Items from a data source:
========================================

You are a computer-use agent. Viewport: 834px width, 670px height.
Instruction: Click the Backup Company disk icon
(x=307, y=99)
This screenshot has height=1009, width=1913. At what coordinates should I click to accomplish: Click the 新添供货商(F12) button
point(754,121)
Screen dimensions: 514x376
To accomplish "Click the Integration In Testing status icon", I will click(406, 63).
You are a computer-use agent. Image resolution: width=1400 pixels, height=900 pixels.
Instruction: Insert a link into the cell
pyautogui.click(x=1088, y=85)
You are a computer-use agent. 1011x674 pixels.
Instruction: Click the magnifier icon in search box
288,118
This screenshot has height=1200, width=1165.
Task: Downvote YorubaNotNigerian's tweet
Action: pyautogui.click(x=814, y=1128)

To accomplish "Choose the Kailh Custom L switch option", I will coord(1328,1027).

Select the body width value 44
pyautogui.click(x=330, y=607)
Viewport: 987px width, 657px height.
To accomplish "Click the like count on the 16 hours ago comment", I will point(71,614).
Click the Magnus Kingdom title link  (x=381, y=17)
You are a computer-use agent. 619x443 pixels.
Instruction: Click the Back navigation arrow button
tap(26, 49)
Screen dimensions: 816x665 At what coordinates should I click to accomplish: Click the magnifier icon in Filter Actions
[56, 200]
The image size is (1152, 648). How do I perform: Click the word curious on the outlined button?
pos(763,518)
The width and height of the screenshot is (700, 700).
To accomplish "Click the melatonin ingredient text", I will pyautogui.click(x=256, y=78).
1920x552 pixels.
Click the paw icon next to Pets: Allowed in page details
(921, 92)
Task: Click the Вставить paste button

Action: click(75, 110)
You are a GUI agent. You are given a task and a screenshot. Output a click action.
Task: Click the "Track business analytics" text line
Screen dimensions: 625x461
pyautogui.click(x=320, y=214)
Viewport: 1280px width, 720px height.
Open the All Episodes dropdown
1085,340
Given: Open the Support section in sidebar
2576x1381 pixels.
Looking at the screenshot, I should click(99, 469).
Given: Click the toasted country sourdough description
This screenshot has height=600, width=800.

========================================

*TASK DESCRIPTION*:
Nothing but a number should be given: the count of lines above that hold "Viewport".

*TASK ANSWER*:
3